North Carolina’s “RJA” directly opposes the centuries-old concept that justice should be blind. North Carolina’s Death Penalty laws consider only the facts of each case; while North Carolina’s 2009 “RJA” considers race only and specifically prohibits examining the facts.
The “RJA” makes us the only state to require the court to accept statistical racial percentages to decide who gets the death penalty rather than a life sentence. This directly violates constitutional law laid out by the U.S. Supreme Court since the 1987 case McCleskey v. Kemp. The “RJA” was enacted in 2009 without any Republican votes, because it belies its cynical title, “The Racial Justice Act.” Many believe instead of racial justice this statute is designed to discontinue the death penalty (defacto) across the state without expressly articulating this goal.  Some evidence to support this can be found in the fact that virtually all white convicted murderers on North Carolina’s death row have filed “RJA” petitions based on these statistical racial percentages.

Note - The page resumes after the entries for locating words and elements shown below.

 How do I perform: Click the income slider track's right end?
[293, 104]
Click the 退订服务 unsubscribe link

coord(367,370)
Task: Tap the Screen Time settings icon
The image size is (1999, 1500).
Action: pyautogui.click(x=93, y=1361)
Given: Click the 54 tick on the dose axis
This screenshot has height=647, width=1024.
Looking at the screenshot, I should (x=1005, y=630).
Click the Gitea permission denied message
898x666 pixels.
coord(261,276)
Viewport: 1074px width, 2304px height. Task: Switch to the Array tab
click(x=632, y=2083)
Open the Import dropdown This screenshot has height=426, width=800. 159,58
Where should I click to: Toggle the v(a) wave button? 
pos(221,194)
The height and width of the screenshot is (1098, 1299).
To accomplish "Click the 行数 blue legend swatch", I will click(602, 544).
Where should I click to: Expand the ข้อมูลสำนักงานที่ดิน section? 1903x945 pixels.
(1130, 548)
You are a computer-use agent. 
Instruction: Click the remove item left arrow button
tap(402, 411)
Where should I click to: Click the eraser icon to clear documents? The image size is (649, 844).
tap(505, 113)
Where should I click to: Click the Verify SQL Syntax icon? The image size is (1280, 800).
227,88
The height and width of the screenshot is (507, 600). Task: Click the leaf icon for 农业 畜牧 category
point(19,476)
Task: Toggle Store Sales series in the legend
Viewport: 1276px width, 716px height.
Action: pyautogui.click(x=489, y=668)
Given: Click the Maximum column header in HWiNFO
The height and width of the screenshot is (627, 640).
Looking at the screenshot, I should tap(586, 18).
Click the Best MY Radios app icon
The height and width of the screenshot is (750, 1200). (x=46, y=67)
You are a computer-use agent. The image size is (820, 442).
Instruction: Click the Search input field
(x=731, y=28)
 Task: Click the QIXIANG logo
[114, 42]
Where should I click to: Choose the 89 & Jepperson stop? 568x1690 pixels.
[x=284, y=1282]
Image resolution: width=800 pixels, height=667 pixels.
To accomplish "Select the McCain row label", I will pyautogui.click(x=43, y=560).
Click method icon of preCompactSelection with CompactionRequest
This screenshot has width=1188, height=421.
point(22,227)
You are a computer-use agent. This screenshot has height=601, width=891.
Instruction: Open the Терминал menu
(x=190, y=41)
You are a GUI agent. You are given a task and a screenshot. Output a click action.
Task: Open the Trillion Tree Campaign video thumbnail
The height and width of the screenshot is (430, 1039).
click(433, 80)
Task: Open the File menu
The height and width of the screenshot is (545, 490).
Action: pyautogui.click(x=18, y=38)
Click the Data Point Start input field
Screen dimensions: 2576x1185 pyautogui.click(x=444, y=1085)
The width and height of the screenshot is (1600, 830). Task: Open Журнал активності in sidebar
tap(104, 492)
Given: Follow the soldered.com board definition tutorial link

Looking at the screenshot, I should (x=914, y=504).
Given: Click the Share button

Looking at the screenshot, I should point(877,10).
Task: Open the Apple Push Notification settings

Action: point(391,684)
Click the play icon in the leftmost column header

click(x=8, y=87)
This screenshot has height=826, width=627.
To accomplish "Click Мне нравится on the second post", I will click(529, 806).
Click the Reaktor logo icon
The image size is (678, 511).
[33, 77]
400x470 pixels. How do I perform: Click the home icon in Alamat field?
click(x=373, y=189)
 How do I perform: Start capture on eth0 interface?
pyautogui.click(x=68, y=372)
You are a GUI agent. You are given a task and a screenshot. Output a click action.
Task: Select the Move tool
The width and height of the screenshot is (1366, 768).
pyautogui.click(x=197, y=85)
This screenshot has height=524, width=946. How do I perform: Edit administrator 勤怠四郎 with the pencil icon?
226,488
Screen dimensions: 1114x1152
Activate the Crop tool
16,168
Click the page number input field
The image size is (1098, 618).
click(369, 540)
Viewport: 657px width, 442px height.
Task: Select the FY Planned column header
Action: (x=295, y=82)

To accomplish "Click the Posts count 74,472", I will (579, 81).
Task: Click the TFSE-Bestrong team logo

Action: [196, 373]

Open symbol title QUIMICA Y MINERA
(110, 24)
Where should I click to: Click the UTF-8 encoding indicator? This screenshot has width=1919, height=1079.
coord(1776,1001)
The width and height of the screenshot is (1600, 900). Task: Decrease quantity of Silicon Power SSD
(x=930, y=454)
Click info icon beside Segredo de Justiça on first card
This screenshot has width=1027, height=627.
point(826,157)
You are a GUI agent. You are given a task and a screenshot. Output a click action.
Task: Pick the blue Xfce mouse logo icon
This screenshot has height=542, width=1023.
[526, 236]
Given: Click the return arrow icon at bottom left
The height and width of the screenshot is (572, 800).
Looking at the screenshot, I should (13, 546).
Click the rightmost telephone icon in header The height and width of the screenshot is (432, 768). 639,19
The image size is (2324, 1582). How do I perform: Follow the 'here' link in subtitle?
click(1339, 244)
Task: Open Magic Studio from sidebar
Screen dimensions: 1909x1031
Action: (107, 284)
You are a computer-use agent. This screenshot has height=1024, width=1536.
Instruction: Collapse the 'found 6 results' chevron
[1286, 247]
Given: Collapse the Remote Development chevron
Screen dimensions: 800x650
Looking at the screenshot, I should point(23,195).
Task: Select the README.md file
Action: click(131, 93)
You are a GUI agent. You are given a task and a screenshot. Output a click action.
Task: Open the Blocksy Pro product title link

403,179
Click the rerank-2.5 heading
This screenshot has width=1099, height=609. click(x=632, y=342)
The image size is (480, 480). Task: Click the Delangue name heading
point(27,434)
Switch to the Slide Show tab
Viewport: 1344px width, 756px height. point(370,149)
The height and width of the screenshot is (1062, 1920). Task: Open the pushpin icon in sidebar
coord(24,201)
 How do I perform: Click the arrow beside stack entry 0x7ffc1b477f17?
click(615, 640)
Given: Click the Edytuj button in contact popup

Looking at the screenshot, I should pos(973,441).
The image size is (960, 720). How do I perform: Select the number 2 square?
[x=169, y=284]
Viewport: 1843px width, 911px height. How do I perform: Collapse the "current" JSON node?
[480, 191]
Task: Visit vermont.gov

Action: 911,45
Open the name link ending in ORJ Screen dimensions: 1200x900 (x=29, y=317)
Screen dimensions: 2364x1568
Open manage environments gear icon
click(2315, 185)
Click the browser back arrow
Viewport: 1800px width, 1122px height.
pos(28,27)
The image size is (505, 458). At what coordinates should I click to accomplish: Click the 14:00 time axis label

Senate Bill 9 amends North Carolina’s “RJA” to bring us back into agreement with the other 49 states and the U.S. Supreme Court. The “RJA” wrongfully assumes North Carolina grand jurors, North Carolina judges; North Carolina district attorneys and assistant district attorneys; North Carolina trial juries; North Carolina law officers and apparently North Carolina citizens in general are racially biased.  Governor Perdue’s veto of Senate Bill 9 is in direct opposition to her constituents’ solid support of the death penalty in appropriate cases regardless of race.
Senate Bill 9 would require defendants now raising the issue of race in their respective capital cases to examine the facts of their particular cases rather than general statistical racial percentages of the type required under the RJA and disallowed by the U.S. Supreme Court since 1987.
In North Carolina any perceived statistical variances are due by law to the aggravating factors in each individual murder case (such as heinous, atrocious, or cruel). Indeed, when North Carolina’s death penalty murder cases are compared according to the statutory aggravating factors of each individual case, any perceived differences in racial percentages between blacks and whites disappear.
Finally, if the current “RJA” continues to be North Carolina law in death penalty cases in which it is invoked, there appears to be nothing which would prohibit defendants in non-capital criminal cases from attempting to prove “racial bias” in their respective cases with the same type of statistical racial percentages embraced by North Carolina’s “RJA,”and rejected by the U.S. Supreme Court since 1987, (McCleskey v. Kemp).
I urgently ask every member of the General Assembly, regardless of race or political party, to return the blindfold to North Carolina’s statue of Lady Justice by voting to override the governor’s veto of Senate Bill 9. Raw statistical racial percentages (some might say racial quotas) do not belong in our criminal court system, whether regarding death penalty analysis or any other criminal cases.
Let’s stay with the facts of each case and remain blind as to race.